Task instructions
Copy the material word for word, from the line that contains "Where should I" through the end of the material, including that first line, and leave the pictures out of your answer.

Data records
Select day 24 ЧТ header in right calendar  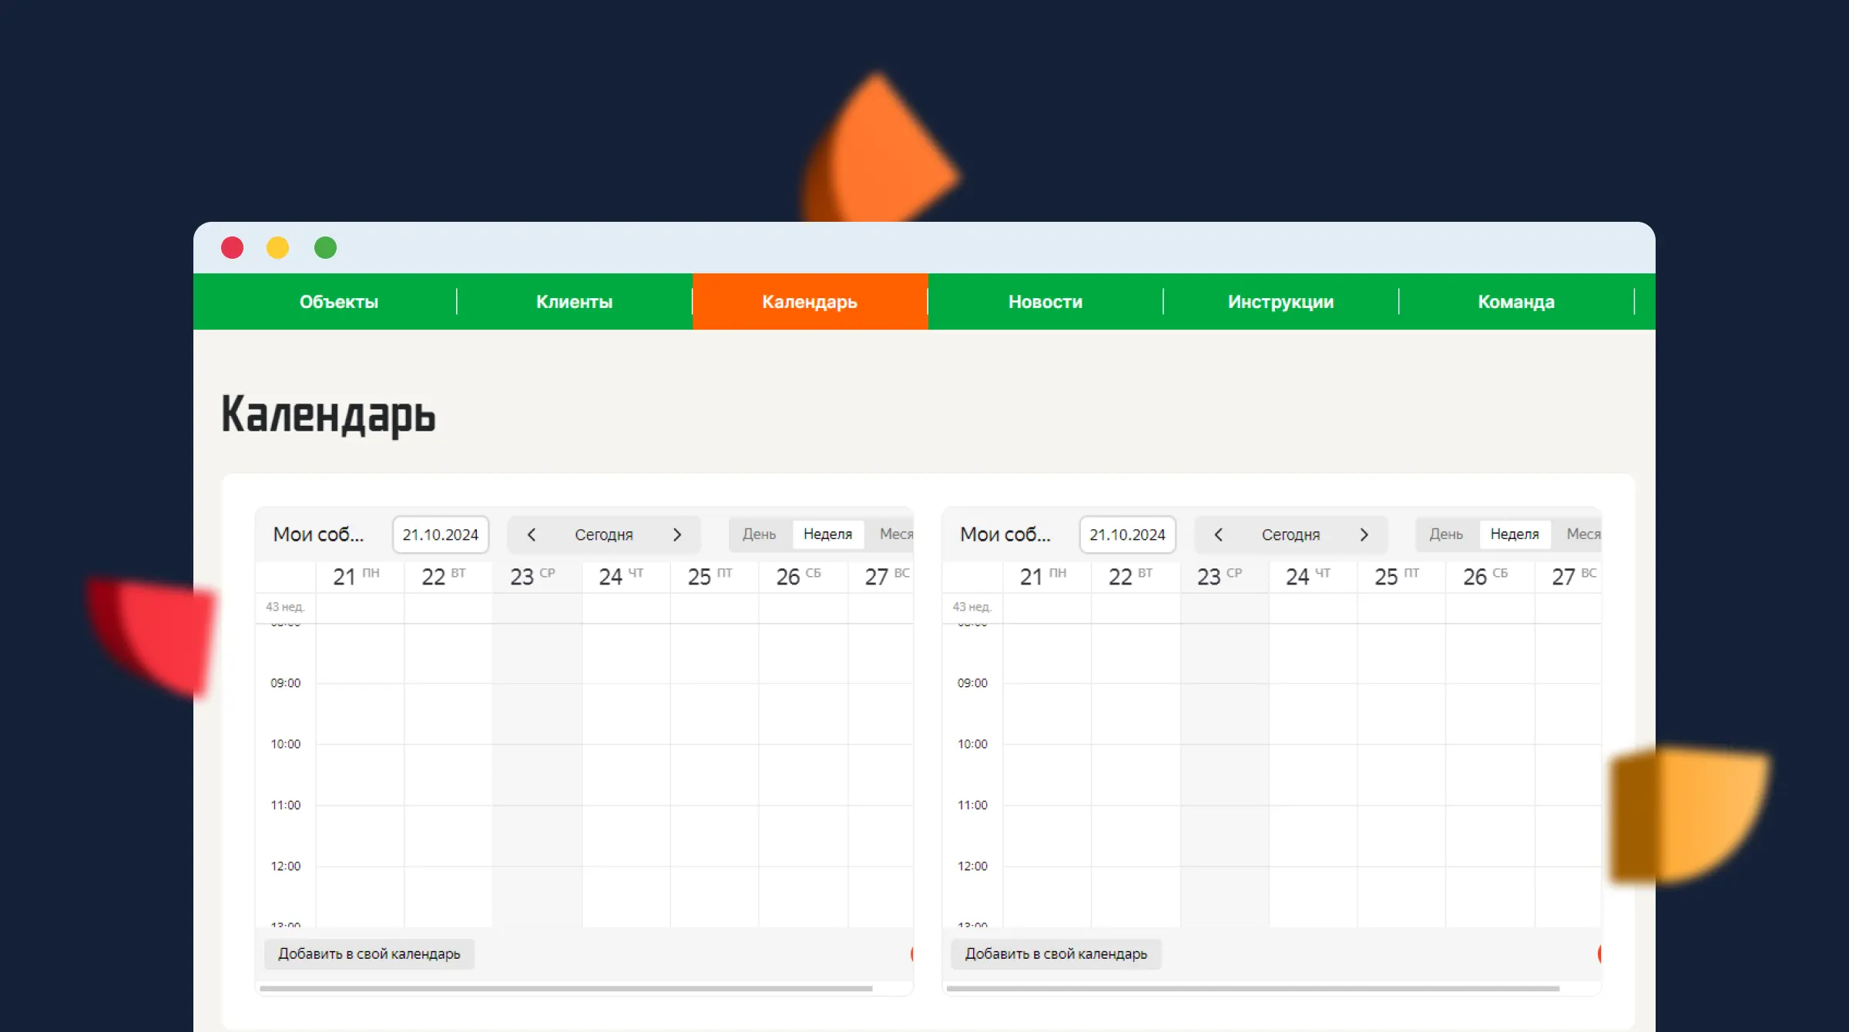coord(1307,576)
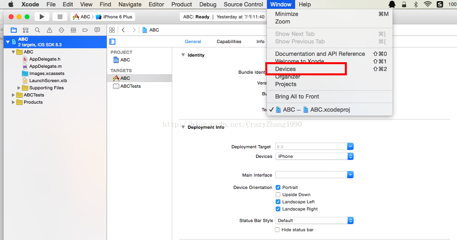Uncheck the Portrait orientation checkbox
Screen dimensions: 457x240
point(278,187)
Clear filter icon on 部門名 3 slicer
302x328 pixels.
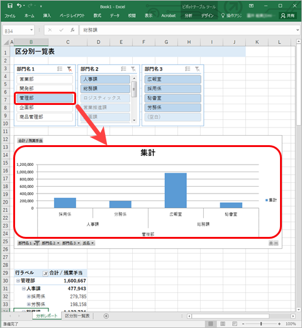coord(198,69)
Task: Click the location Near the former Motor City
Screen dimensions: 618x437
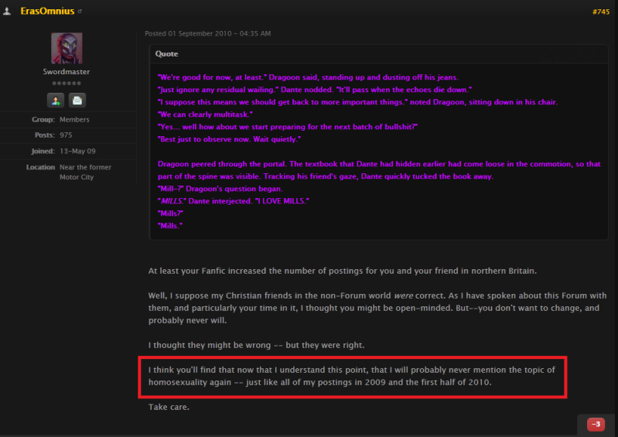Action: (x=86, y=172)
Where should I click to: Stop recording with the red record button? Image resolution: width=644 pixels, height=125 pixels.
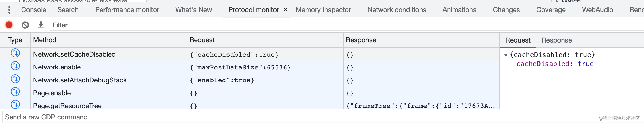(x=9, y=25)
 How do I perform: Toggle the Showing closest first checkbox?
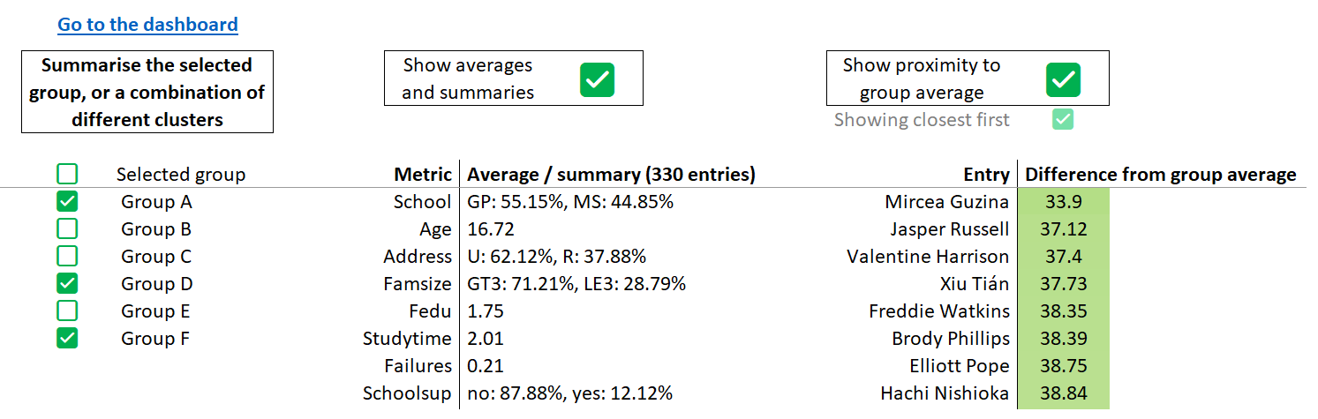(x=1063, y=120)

Answer to this task
Where should I click to: Stop recording with the red record button? Image resolution: width=644 pixels, height=125 pixels.
(x=9, y=25)
 How do I perform: Toggle the Showing closest first checkbox?
(x=1063, y=120)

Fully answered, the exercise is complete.